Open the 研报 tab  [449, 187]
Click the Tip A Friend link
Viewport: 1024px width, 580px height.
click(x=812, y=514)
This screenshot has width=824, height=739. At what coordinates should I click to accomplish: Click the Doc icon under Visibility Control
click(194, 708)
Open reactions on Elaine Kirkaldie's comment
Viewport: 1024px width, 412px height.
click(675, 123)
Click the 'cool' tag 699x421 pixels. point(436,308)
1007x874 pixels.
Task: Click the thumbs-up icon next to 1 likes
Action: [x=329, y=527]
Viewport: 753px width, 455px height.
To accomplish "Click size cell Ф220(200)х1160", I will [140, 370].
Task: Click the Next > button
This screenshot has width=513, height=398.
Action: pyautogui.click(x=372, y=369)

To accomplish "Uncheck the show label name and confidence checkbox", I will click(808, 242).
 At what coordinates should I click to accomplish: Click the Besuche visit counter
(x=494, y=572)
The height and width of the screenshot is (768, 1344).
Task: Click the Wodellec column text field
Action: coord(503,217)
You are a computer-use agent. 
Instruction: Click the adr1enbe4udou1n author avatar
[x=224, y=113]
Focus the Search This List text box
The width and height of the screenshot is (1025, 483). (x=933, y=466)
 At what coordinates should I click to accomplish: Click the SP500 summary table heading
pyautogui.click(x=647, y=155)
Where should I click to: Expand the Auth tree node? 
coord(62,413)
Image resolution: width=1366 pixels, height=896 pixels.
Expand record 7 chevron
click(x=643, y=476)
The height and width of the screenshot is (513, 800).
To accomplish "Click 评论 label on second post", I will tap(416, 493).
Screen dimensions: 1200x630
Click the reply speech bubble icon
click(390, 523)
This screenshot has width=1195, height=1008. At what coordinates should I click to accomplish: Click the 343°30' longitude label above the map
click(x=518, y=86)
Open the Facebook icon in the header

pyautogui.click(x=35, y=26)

[Work instructions] The entries above are to be retyped exactly.

[Result of the exercise]
Open the 研报 tab  [449, 187]
Click the Tip A Friend link
Viewport: 1024px width, 580px height.
click(x=812, y=514)
This screenshot has width=824, height=739. At what coordinates should I click to accomplish: Click the Doc icon under Visibility Control
click(194, 708)
Open reactions on Elaine Kirkaldie's comment
Viewport: 1024px width, 412px height.
click(675, 123)
Click the 'cool' tag 699x421 pixels. point(436,308)
1007x874 pixels.
Task: Click the thumbs-up icon next to 1 likes
Action: [x=329, y=527]
Viewport: 753px width, 455px height.
To accomplish "Click size cell Ф220(200)х1160", I will [140, 370].
Task: Click the Next > button
This screenshot has width=513, height=398.
Action: pyautogui.click(x=372, y=369)

To accomplish "Uncheck the show label name and confidence checkbox", I will click(808, 242).
 At what coordinates should I click to accomplish: Click the Besuche visit counter
(x=494, y=572)
The height and width of the screenshot is (768, 1344).
Task: Click the Wodellec column text field
Action: coord(503,217)
You are a computer-use agent. 
Instruction: Click the adr1enbe4udou1n author avatar
[x=224, y=113]
Focus the Search This List text box
The width and height of the screenshot is (1025, 483). (x=933, y=466)
 At what coordinates should I click to accomplish: Click the SP500 summary table heading
pyautogui.click(x=647, y=155)
Where should I click to: Expand the Auth tree node? 
coord(62,413)
Image resolution: width=1366 pixels, height=896 pixels.
Expand record 7 chevron
click(x=643, y=476)
The height and width of the screenshot is (513, 800).
To accomplish "Click 评论 label on second post", I will tap(416, 493).
Screen dimensions: 1200x630
Click the reply speech bubble icon
click(390, 523)
This screenshot has width=1195, height=1008. At what coordinates should I click to accomplish: Click the 343°30' longitude label above the map
click(x=518, y=86)
Open the Facebook icon in the header

pyautogui.click(x=35, y=26)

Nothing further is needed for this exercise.